In other words, the world may be a bleak place without Christ- but the entrance of Christ into the world has brought about a radical change in what it means to live in the world, particularly for those of us who recognize this change and seek to live our own lives in union with Him.
The heart of St. Paul’s message today has to do with how our faith in Christ has changed us. He tells us that our faith has made us “Children of God in Christ Jesus.” We are “clothed” with His own glory through the grace imparted to us at our baptisms, through our whole community’s faith in Him, regardless of our own ancestry. This grace is so powerful that we are transformed- we are all saved through the strength of God’s love, such that it pushes aside previous notions of race, freedom, and gender.
The short Gospel message has a similar tone. Although this passage has sometimes been read as the Lord Jesus dismissing the honor due to His Blessed Mother, the true meaning of the passage resonates strongly with St. Paul’s own emphasis on our being “Children of God.” For clearly the Blessed Virgin Mary, who accepted God’s announcement of His Incarnation (as well as her own remarkable role in it) with such remarkable faith, remains always first among those who have “heard the word of God” and have kept it.

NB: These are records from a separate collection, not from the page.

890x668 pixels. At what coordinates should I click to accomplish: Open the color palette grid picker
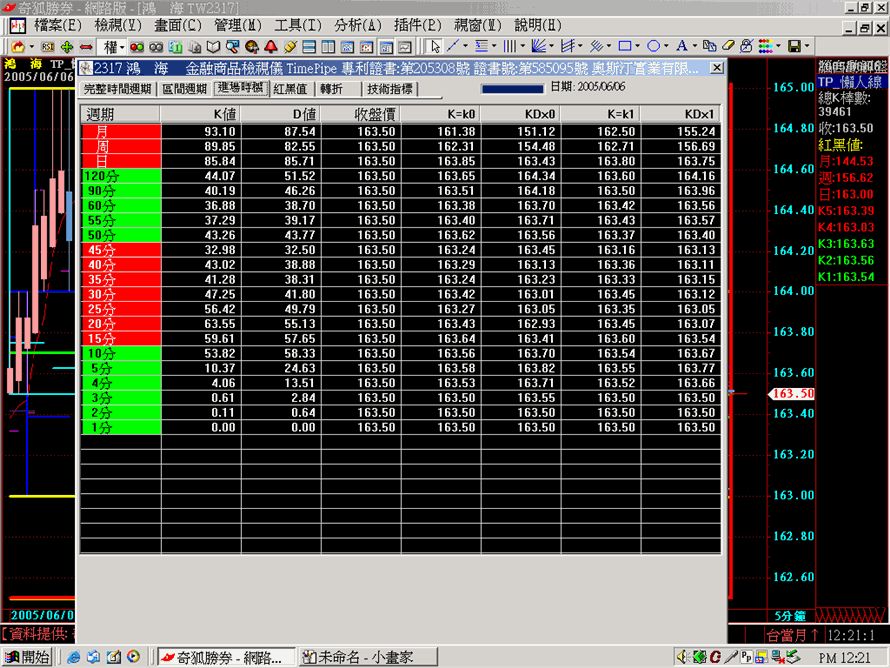click(764, 46)
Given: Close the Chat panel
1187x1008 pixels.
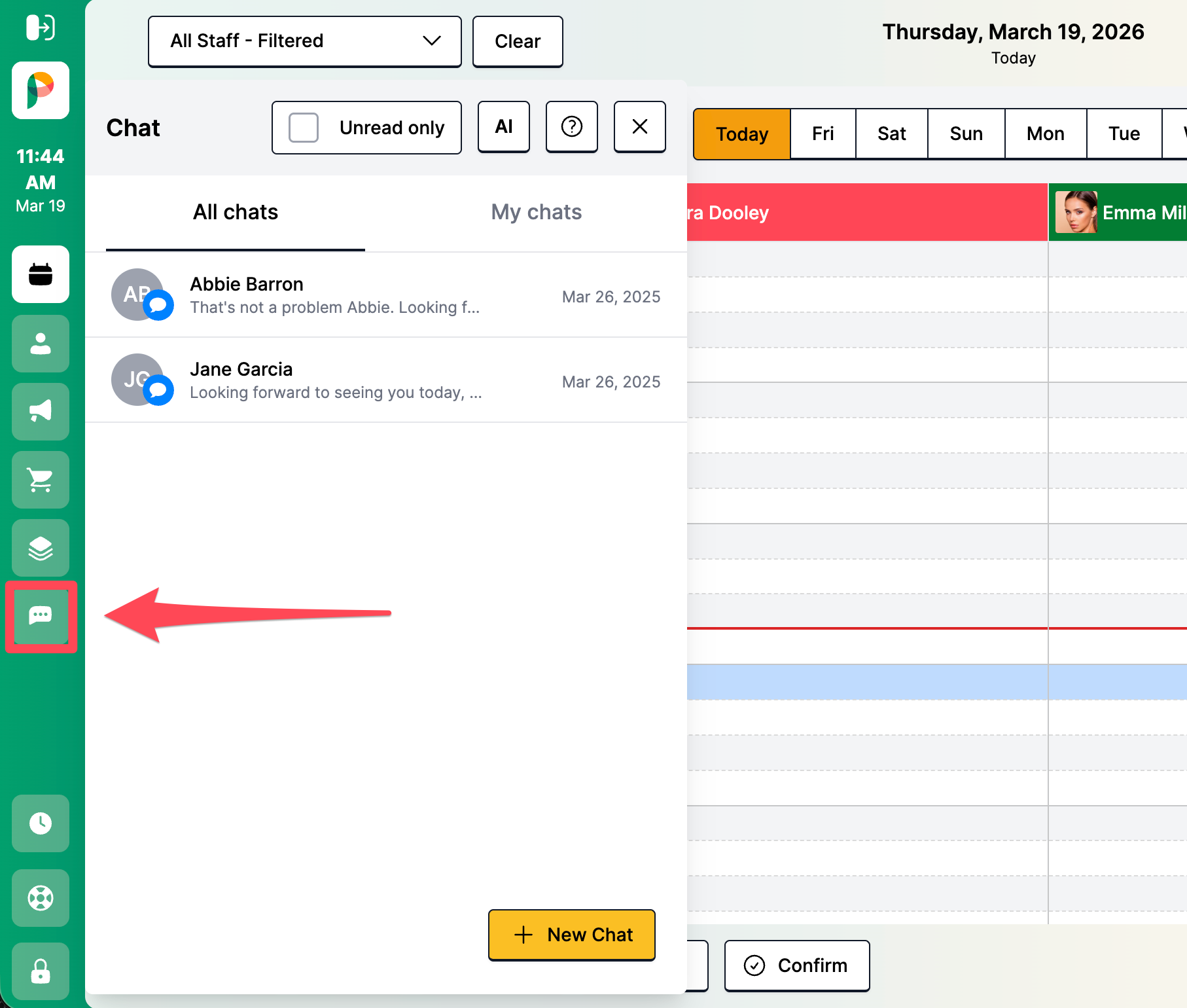Looking at the screenshot, I should 640,127.
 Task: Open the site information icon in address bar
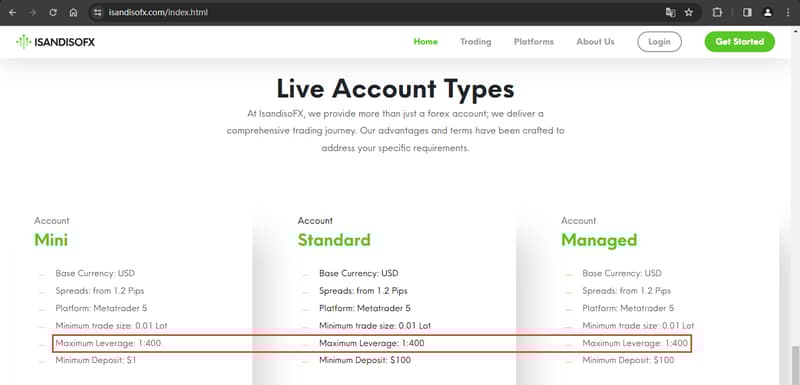coord(98,12)
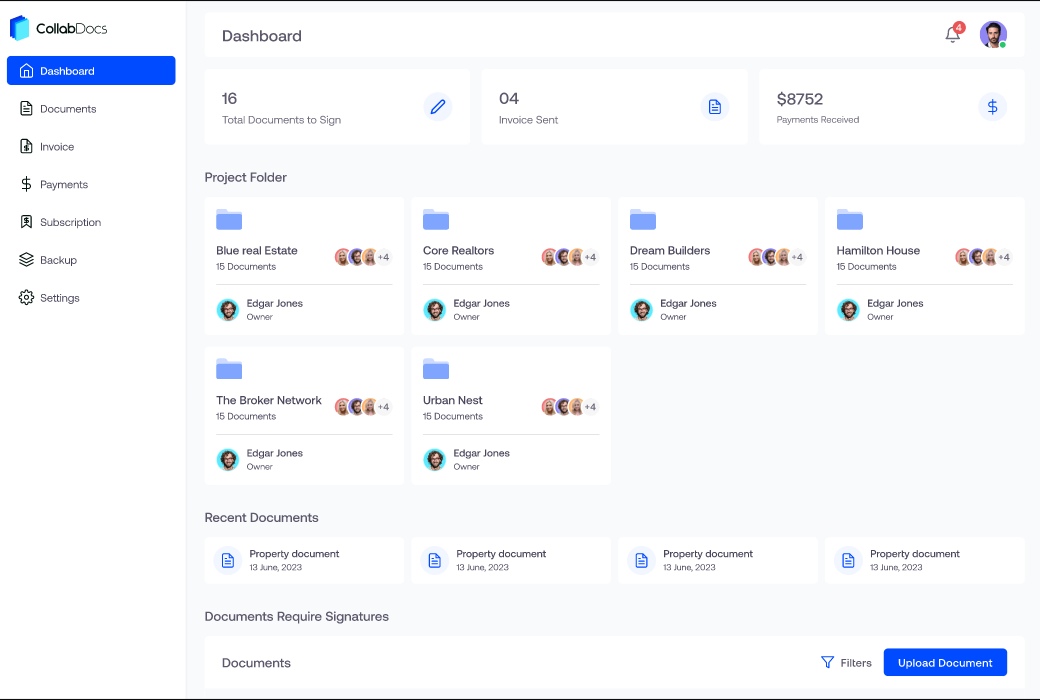This screenshot has width=1040, height=700.
Task: Click the Hamilton House folder icon
Action: click(x=849, y=220)
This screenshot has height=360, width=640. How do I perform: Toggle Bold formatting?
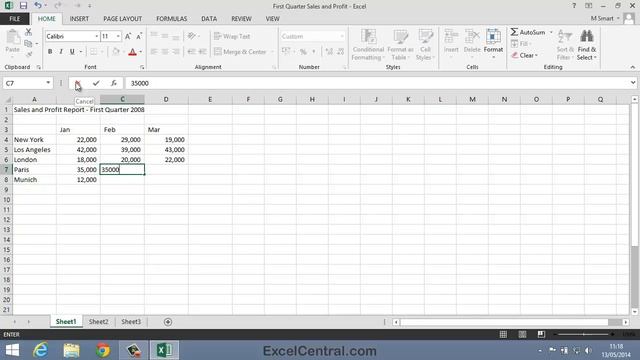coord(50,52)
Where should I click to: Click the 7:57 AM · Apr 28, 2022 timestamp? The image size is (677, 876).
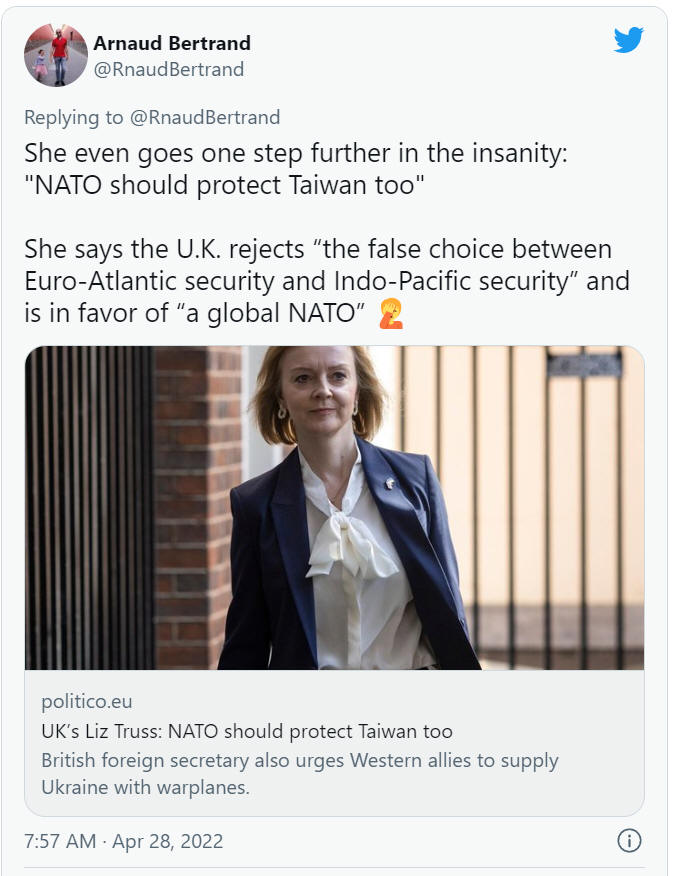coord(123,841)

She is forever a “Child of God” even as she is “Mother of God.” Nevertheless, the emphasis on this passage is on the whole Church. According to the Lord Jesus, it is in hearing and accepting the word of God that we all become “blessed.” This applies to His Blessed Mother, and it applies to all of us.
Before we can accept, we must hear what God is saying to us. After we listen, we can begin to understand. After we understand what God is saying, we can truly accept His word and observe it. This is what we ought to concentrate on today. Listening to what God is saying in our lives. Trying to understand what He is saying to each of us. And, when we finally understand, we need to try to put it into practice. And, if we are willing to try do what He is asking of us, we have shown that we truly are “heirs to the promise,” and so, are Children of God.